If you want to update CurveCurator to the latest version after you have installed it already, redo the pip install of step 4.

For Viability data, create a .txt file (tab separated) containing a "Name" column used as a sample identifier and Raw value, which can be intensities or ratios.

For proteomics data, use the search engine of your choice and specify it in the toml file. Also, you must specify if it is peptide or protein data. Please search each dose-dependent experiment (one condition e.g. a single drug) separately. Name your experiments 1..N in the search engine. For TMT this is already done by most search engines. For MAXQUANT, use the protein.txt file for protein-based analysis and the evidence.txt for peptide-based analysis. For DIANN, it outputs raw file names as columns. Please rename manually to Raw 1..N. For PD, the order of the files is important. PD normally labels the output experiments with F1..N. These numbers will be parsed by the CurveCurator. Please make sure that toml file has the same N to dose correspondences. For MSFRAGGER, name your TMT channels or LFQ experiments Raw_1...N. The peptide-based analysis expects the (combined_)ion.tsv file. The protein-based analysis expects the (combined_)protein.tsv file.

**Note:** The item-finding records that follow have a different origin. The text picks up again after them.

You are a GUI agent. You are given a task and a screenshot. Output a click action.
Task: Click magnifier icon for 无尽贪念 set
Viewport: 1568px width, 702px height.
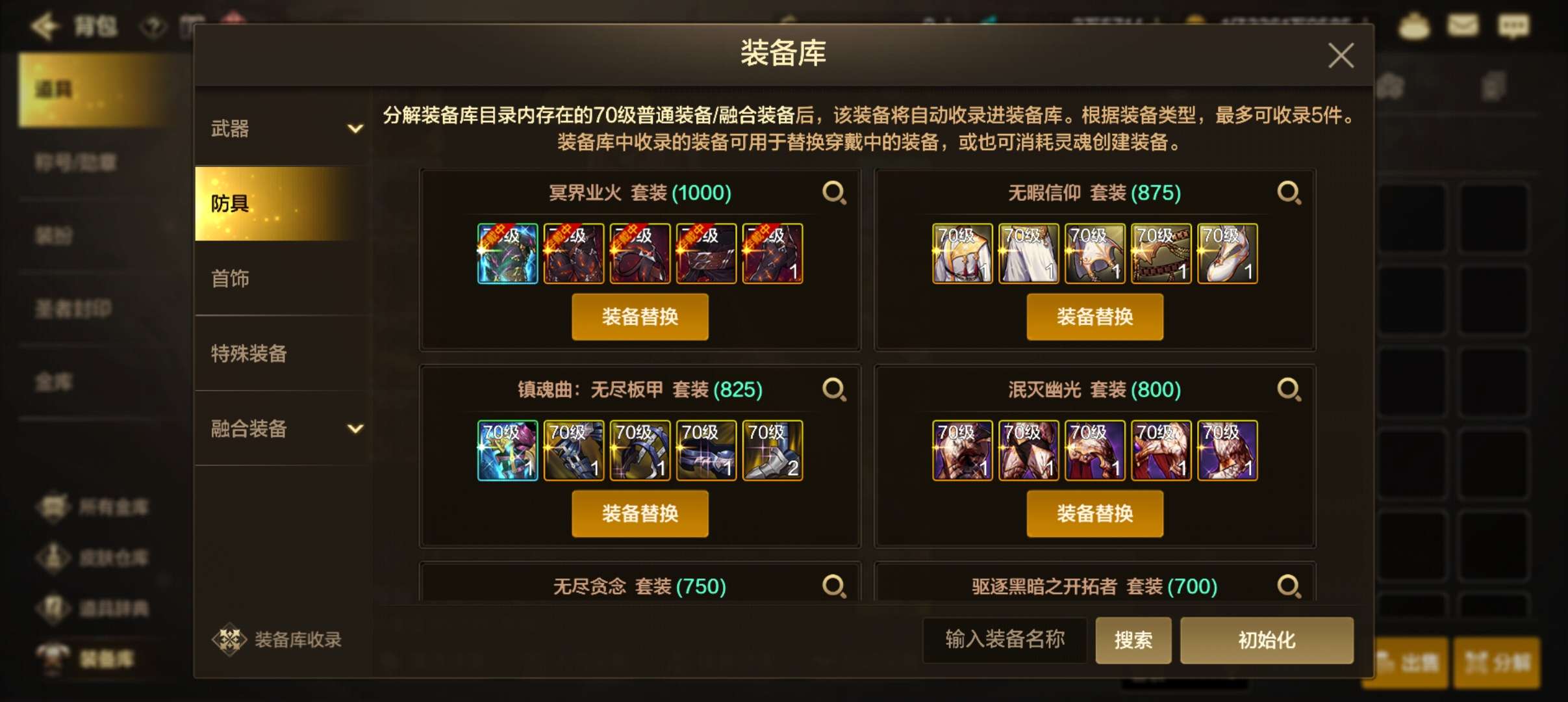[834, 586]
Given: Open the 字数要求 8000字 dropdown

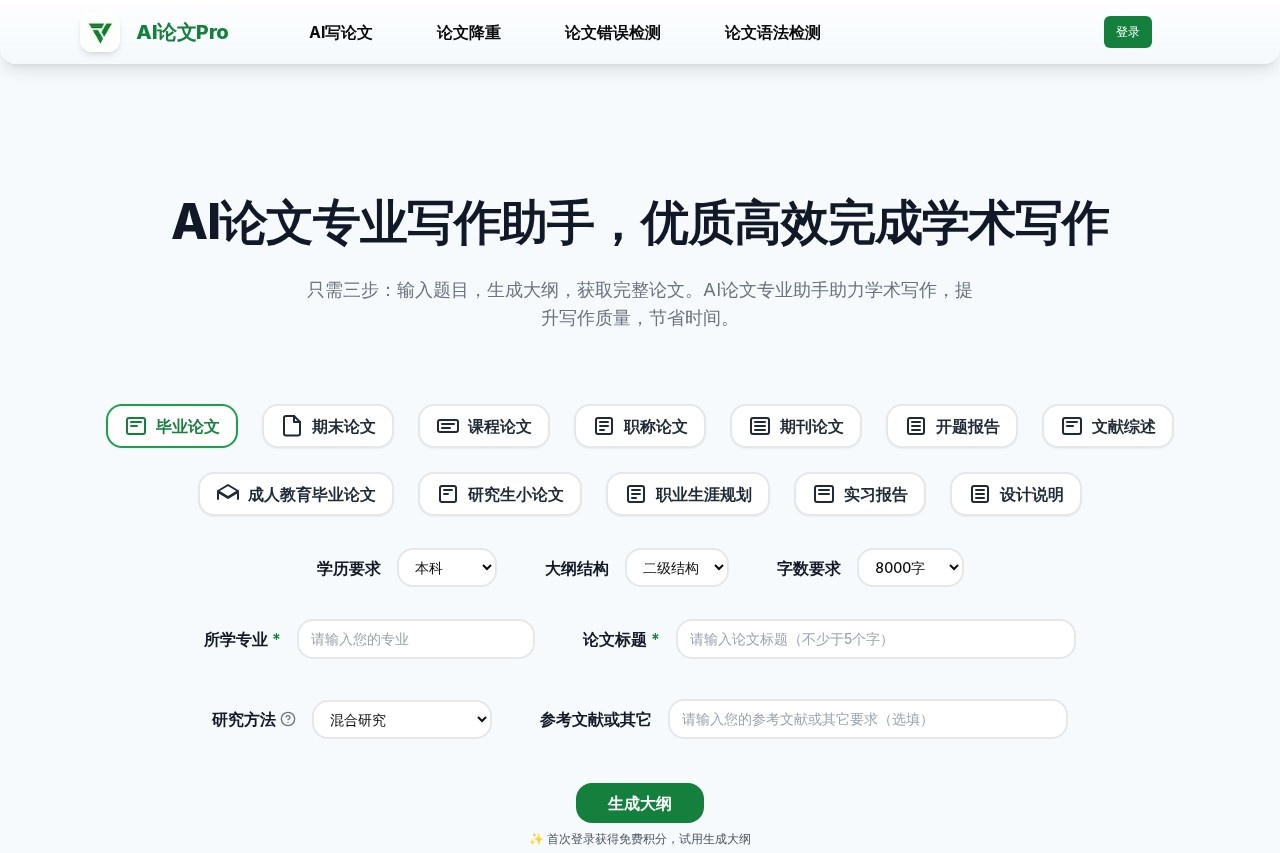Looking at the screenshot, I should pyautogui.click(x=910, y=568).
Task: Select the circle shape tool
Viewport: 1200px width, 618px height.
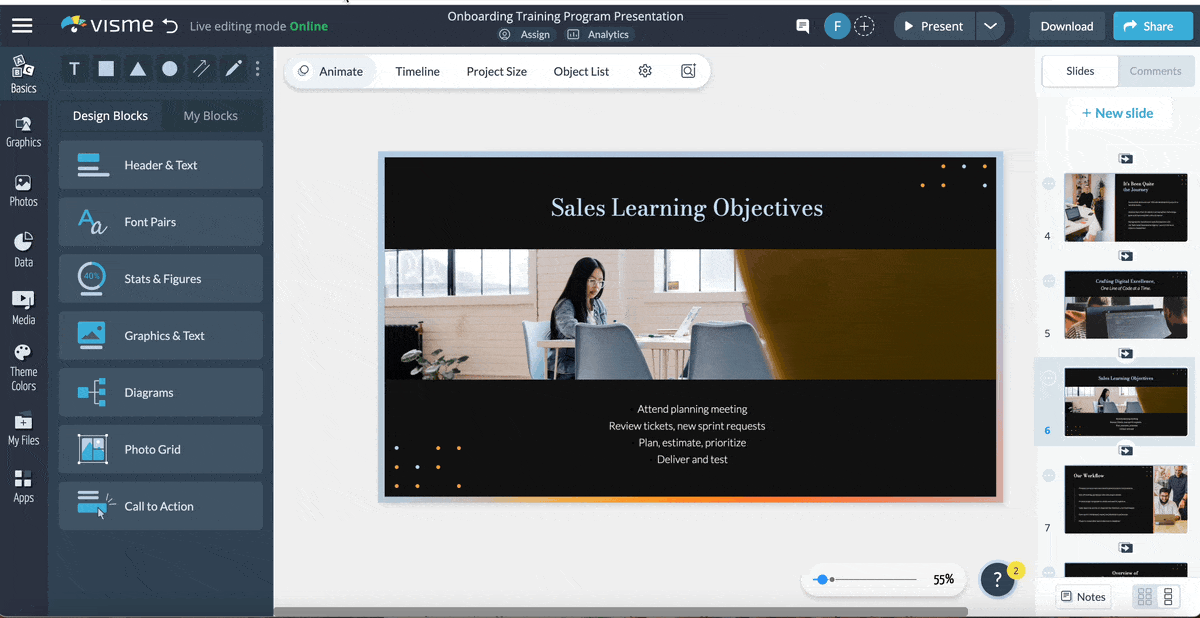Action: pyautogui.click(x=170, y=69)
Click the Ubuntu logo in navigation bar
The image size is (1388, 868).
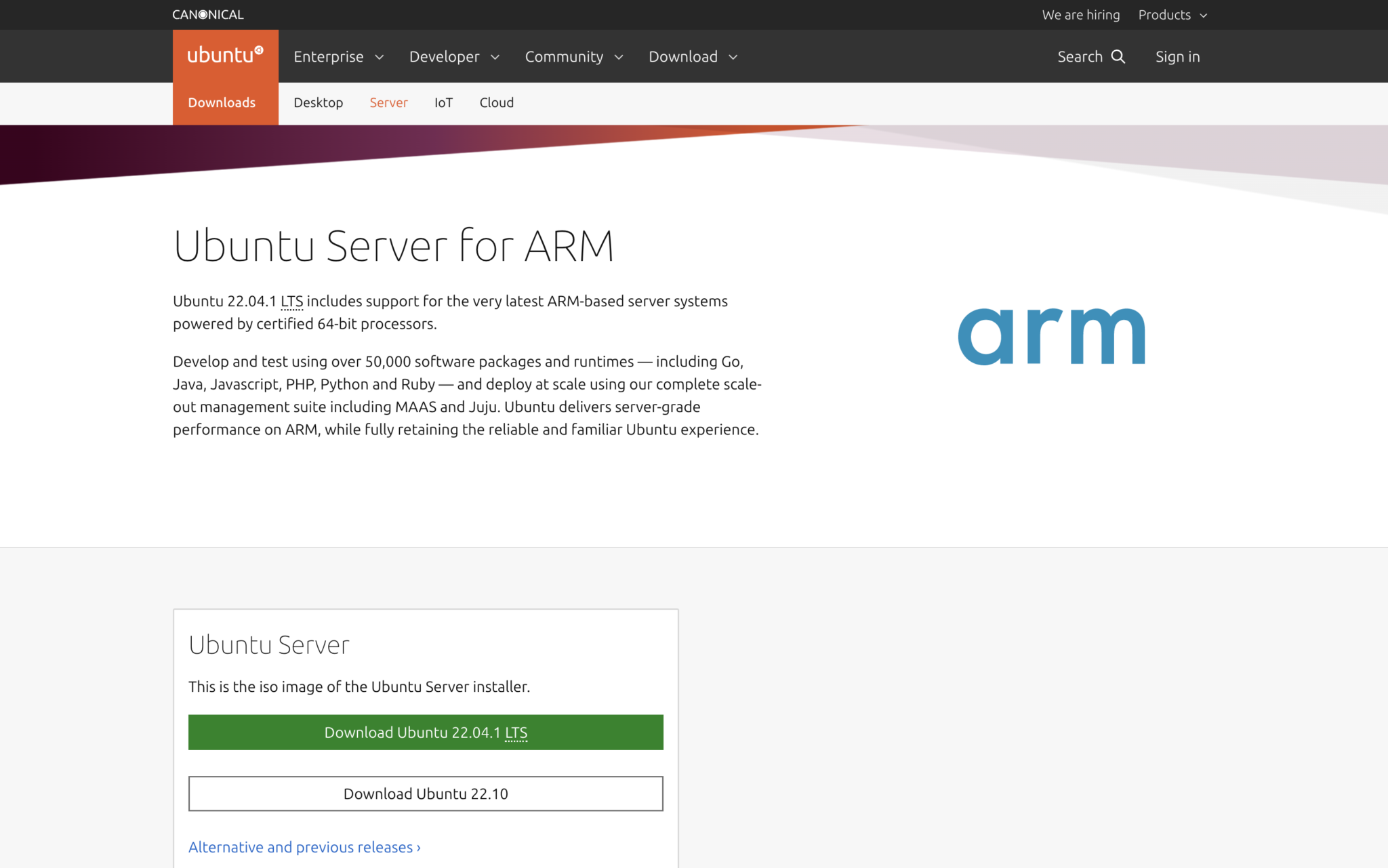click(x=225, y=56)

Each dataset comes with a parameter file in TOML (https://toml.io - v1.0.0) format. This file contains all necessary information for each experiment / raw input as well as optional parameters so that users can adjust the pipeline specifically to an experiment. The toml syntax primarily consists of key = value pairs, [section names], and # (for comments). Example toml files, including extensive comments, are available. Common problems with the parameter file usually concern false formatting. Make sure strings have complete quotation marks. Lists are homogeneous in type, meaning that float and integers cannot be mixed, and that all elements are correctly separated by a comma. You don't need to specify all parameters all the time. Only specify parameters that differ from default behavior or are obligatory for the pipeline.

CurveCurator toml files have up to 7 [sections]. Obligatory keys are indicated with a bold and cursive font.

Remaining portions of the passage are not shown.